Premium De rainha de Inglaterra a vilã: trilogia Millennium está de volta

A Rapariga Apanhada na Teia da Aranha é o regresso ao universo da trilogia bestseller Millennium, de Stieg Larsson, numa continuação da série assegurada pelo escritor David Lagercrantz. Estreia amanhã.

O corte de cabelo não mudou assim muito. Os piercings e as tatuagens também não. E as roupas escuras preservam uma identidade sombria bem vincada no estilo. Lisbeth Salander, a hacker justiceira da famosa trilogia Millennium, de Stieg Larsson, está de volta com uma diferença essencial: desta feita já não é Rooney Mara quem nos surpreende debaixo do capuz preto da protagonista, mas a atriz da série The Crown, Claire Foy (que vimos também, recentemente, em O Primeiro Homem na Lua).
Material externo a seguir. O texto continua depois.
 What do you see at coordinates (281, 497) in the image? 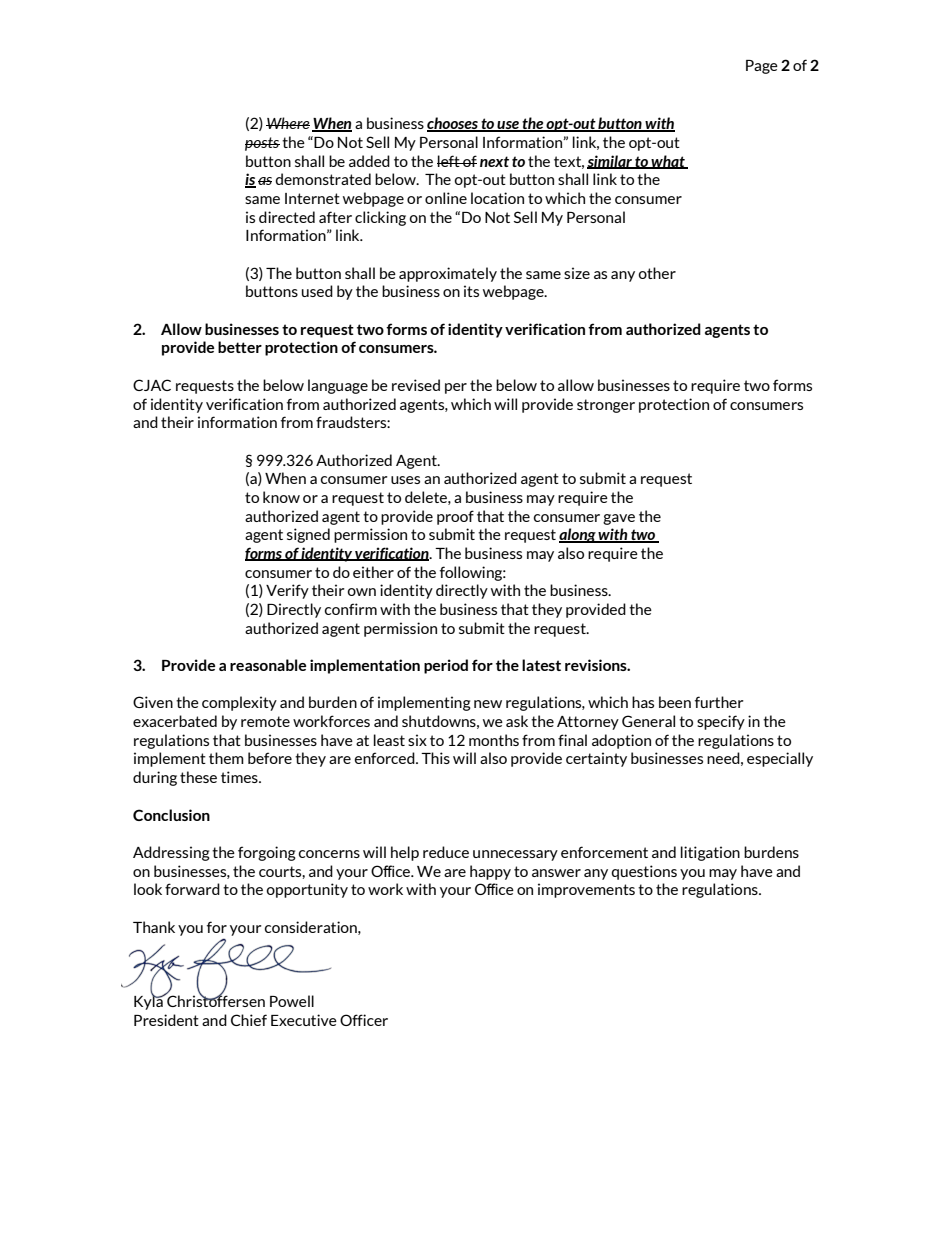
I see `know` at bounding box center [281, 497].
Para desilusão de Mara, que chegou a mostrar-se mais do que disposta a regressar ao papel desafiante que a pôs no mapa de Hollywood, a troca aconteceu porque o novo realizador, o uruguaio Fede Alvarez, quis renovar o elenco no sentido de tornar o novo filme seu dos pés à cabeça - isto é, negando qualquer vestígio da assinatura de David Fincher, que, segundo a sua teoria de realização, estaria também associada aos atores do anterior Os Homens Que Odeiam as Mulheres (2011).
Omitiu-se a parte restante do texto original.